Levi Strauss will pay for employees to travel for abortion care

Levi Strauss joins other firms like Amazon and Apple in offering employees travel reimbursement

Crowd marches through LA for abortion rights protest

American apparel company Levi Strauss & Co has joined a growing list of organisations pledging to support their employees as the US Supreme Court is set to announce a verdict that could overturn the Roe v Wade decision that legalised abortion rights.

Levi Strauss & Co on Wednesday expanded its current medical benefits to allow reimbursment of travel expenses for full and part time employees who would need to travel to other states for health care services, including those pertaining to abortion.

“Given what is at stake, business leaders need to make their voices heard and act to protect the health and well-being of our employees. That means protecting reproductive rights,” the company said in a statement.

“Under our current benefits plan, Levi Strauss & Co employees are eligible for reimbursement for healthcare-related travel expenses for services not available in their home state, including those related to reproductive health care and abortion,” it added.

Many other US companies, including Amazon, Apple, HP and Yelp, are offering similar benefits amid growing anger over the Supreme Court’s forthcoming final ruling on the landmark 1973 Roe v Wade case that legalised rights to abortion.

The upcoming decision has dominated headlines and stirred protests because a draft of a Supreme Court majority opinion on the decision had leaked on Monday that suggested the conservative-controlled court is poised to overturn the 1973 ruling.

A final ruling, however, is not expected until late June or July.

“We hold that Roe and Casey must be overruled,” Supreme Court justice Samuel Alito wrote in the document obtained by Politico, labelled as the “Opinion of the Court”.

The nearly 100-pages-long draft also added: “It is time to heed the Constitution and return the issue of abortion to the people’s elected representatives.”

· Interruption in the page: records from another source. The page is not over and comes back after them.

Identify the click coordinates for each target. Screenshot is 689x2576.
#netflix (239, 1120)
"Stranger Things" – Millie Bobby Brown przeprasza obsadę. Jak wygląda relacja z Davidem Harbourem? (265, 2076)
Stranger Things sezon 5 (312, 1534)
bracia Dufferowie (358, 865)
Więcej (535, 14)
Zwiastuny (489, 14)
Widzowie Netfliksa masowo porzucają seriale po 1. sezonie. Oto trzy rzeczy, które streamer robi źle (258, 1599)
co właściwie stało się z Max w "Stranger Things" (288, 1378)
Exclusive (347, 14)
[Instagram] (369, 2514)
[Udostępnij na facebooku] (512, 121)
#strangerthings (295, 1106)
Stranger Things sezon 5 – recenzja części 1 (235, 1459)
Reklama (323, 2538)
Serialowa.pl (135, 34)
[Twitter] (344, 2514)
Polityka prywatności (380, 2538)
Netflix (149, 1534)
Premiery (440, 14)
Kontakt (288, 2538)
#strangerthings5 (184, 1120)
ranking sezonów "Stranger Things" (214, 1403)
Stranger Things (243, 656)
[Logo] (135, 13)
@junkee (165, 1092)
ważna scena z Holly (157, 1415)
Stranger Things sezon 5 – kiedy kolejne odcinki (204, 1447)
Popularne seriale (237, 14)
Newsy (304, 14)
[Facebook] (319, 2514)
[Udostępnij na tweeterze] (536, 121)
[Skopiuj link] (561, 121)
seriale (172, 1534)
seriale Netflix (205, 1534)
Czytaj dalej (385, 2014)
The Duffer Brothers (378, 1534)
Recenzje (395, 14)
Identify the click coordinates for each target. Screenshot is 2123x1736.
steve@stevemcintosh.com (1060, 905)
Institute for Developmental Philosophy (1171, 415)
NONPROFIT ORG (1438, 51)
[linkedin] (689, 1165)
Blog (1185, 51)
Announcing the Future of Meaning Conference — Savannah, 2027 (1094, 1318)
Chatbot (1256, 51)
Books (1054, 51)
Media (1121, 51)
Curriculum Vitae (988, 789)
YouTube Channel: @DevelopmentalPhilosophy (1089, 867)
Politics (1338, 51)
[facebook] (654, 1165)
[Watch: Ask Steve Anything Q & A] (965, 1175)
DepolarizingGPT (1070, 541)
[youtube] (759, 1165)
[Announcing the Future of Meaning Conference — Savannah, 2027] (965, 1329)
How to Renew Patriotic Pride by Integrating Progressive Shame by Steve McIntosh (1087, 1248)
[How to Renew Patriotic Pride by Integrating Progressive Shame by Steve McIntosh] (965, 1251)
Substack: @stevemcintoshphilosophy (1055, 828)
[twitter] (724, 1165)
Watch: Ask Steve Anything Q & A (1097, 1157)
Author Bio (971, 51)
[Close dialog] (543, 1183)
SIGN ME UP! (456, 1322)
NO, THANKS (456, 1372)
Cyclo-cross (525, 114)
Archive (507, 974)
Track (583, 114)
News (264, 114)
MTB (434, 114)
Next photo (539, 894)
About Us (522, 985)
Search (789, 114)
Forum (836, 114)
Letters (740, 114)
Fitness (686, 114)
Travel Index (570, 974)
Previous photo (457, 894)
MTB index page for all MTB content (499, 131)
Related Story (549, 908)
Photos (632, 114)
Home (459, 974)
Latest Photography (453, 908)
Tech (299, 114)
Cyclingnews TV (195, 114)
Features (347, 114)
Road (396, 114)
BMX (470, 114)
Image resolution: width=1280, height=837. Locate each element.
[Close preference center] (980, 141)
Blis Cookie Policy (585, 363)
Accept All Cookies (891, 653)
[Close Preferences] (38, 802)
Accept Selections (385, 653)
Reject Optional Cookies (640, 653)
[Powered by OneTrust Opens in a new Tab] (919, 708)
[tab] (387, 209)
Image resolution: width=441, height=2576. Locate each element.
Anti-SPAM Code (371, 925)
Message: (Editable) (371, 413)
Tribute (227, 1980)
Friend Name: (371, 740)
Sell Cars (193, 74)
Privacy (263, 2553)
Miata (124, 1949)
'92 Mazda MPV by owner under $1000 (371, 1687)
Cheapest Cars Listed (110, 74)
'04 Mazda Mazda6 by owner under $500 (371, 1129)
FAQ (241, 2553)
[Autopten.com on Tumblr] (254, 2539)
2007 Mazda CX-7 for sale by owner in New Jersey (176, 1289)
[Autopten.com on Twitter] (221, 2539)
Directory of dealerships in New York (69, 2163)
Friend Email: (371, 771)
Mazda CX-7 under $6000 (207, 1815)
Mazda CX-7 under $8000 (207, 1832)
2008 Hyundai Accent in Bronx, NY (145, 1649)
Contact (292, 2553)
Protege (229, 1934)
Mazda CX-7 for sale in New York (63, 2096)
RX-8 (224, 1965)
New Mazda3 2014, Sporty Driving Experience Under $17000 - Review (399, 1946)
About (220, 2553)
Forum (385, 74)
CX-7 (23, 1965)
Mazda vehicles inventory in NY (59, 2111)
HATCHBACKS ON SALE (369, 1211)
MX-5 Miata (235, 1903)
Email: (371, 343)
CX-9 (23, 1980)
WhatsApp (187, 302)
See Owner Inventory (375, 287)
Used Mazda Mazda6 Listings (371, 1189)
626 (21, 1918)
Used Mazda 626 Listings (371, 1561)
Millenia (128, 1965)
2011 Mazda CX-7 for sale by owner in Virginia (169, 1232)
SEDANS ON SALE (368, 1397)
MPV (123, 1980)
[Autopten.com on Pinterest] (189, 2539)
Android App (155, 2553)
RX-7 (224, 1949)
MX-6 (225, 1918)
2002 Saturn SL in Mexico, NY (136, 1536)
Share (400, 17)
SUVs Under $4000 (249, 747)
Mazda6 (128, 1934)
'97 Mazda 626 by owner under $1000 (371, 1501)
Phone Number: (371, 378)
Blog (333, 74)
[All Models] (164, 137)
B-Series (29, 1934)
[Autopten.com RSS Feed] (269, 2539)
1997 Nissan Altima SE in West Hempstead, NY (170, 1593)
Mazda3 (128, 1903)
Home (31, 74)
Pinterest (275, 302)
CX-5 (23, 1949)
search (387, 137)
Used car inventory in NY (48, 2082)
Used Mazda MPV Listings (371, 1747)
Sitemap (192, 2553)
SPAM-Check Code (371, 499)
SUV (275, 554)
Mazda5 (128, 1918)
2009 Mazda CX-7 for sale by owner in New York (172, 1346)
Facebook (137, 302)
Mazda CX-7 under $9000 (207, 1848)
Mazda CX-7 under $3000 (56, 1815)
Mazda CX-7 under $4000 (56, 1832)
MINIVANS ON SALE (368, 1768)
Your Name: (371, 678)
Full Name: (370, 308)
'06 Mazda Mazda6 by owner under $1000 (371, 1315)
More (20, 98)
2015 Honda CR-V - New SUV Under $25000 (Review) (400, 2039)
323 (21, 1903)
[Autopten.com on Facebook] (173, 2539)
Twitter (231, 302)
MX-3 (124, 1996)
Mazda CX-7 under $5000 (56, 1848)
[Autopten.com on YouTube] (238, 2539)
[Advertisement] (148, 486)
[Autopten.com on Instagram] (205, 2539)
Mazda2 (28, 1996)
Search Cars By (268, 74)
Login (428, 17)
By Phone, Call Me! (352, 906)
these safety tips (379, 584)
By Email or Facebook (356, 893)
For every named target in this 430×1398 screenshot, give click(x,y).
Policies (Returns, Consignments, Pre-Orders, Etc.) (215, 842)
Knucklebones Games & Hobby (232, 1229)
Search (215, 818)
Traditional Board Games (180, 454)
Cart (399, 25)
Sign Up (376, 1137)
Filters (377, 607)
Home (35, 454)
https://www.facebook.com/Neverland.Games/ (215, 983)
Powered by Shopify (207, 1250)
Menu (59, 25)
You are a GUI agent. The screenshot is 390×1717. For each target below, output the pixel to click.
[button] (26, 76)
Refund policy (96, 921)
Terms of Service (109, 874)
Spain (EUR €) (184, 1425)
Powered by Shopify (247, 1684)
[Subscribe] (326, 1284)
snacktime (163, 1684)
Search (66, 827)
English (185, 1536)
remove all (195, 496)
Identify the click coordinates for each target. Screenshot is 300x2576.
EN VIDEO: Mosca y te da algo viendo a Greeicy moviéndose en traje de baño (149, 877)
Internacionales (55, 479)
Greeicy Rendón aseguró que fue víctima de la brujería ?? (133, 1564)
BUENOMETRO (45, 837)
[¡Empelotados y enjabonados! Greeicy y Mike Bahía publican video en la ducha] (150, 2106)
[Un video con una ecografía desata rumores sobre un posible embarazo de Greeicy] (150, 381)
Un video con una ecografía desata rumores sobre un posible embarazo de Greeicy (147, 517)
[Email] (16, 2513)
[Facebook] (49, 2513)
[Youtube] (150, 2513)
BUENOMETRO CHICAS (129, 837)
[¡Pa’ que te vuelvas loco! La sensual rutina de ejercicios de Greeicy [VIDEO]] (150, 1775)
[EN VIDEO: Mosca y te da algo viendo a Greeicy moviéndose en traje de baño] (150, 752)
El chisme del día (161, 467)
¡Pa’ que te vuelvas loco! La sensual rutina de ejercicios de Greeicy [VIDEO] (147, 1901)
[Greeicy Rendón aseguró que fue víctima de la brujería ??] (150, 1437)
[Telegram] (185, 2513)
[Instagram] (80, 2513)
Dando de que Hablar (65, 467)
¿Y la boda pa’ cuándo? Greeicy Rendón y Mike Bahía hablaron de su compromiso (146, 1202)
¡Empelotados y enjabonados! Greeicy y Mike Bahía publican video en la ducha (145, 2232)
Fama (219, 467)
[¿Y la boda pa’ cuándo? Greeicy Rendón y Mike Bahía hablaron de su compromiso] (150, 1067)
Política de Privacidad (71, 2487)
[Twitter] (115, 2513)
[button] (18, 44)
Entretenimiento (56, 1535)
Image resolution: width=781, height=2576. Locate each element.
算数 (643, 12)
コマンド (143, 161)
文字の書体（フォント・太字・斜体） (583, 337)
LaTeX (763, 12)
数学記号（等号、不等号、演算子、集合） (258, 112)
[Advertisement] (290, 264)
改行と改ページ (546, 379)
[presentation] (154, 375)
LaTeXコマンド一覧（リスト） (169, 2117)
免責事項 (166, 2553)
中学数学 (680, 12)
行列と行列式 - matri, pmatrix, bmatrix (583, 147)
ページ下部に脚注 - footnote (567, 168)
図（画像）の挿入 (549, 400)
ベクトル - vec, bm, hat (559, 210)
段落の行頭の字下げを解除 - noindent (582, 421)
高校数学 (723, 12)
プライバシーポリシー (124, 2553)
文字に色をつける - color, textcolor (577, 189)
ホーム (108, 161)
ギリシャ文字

Levi Strauss has pushed back against the potential restriction on women’s reproductive rights, by saying restriction or criminalisation of access to women to abortion will “jeopardise that progress and disproportionately affect women of colour, putting their well-being at risk and impeding diverse hiring pipelines”.

“Women in some states would have fewer rights than women in others, and our country would be consigned to a more unjust and inequitable future,” it added.

Moreover, companies would need to have different health policies for different locations – including coverage for time off and travel across state lines – to ensure employees can access reproductive health care.

If the ruling goes forward and Roe v Wade is overturned, the law to access abortion will be left to individual states’ discretion, unless Congress codifies the right on a national level.

Amazon, the US’s second-largest private employer, has told employees it will cover up to $4,000 in travel expenses yearly for non-life threatening medical treatments, with elective abortions among them.

Yelp, an online review platform, said it will cover expenses for its employees and dependents who need to travel to another state for abortion services starting from May.